I'm even hazier on this, but in terms of the big gap between the CPU and GPU in the PC architecture I mentioned earlier: I thought this was bolstered by discussion a while ago about how the PS2 could more readily create its desired output by burning more of its peak geometry and pixel throughput through multiple low-overhead submissions of the same geometry, versus the PC method of reducing the number of passes while cramming in more effects of higher complexity per pass.

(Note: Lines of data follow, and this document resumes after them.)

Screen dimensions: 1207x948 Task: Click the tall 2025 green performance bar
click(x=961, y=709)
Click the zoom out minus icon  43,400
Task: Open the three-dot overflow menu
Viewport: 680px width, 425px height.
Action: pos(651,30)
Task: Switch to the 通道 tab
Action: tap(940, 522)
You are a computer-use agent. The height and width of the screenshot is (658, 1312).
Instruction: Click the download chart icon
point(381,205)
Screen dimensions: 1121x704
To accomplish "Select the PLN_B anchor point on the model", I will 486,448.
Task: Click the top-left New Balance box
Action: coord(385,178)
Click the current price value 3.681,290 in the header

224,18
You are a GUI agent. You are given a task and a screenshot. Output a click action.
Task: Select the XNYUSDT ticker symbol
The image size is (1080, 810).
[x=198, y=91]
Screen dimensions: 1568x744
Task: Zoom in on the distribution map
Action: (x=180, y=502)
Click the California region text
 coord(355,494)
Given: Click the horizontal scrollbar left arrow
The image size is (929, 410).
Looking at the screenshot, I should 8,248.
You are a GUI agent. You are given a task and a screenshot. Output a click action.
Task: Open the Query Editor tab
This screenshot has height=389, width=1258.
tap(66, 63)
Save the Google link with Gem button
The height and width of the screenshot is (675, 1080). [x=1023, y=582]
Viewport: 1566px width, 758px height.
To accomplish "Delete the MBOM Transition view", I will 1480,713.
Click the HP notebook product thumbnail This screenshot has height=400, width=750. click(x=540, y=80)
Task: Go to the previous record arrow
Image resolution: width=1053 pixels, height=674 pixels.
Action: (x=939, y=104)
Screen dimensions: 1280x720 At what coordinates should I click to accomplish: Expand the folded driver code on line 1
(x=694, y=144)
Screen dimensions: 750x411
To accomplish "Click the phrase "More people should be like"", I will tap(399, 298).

https://forum.beyond3d.com/threads/ps2-vs-ps3-vs-ps4-fillrate.55200/
https://forum.beyond3d.com/threads/questions-about-ps2.57768/

As time progressed, some of the assumptions baked into the PS2 became less tenable. eDRAM figured highly in the GS architecture, but the manufacturing base and physical scaling of eDRAM processes did not keep pace. The 360 used it, but it seems by that point the needs of the GPU silicon proper did not allow for it to be on-die. Nintendo kept using eDRAM, although this was increasingly more limited in terms of what it could achieve and in terms of manufacturing (the last aging node for eDRAM by the last fab offering it). The aggressive on-die connectivity allowed by the on-die arrangement helped give the PS2 the high fillrate ceiling, but also bound future scaling to connectivity and capacity scaling.
The PS2's image quality did suffer from the capacity limitations, and the 360's eDRAM capacity constraints could be felt as well. The Xbox One's ESRAM wasn't eDRAM, but its capacity limits were noticed as well.
The overall trend seems to be that demand for capacity outstripped what could be delivered on-die. Relying on the high bandwidth from multiple on-die connections also rode a weaker scaling curve, as interconnection proved more challenging to increase versus transistors.
The more complex programming model, high-peak finicky hardware, and many pools of different memory also became less tolerated as time went on.

(edit: fixed link)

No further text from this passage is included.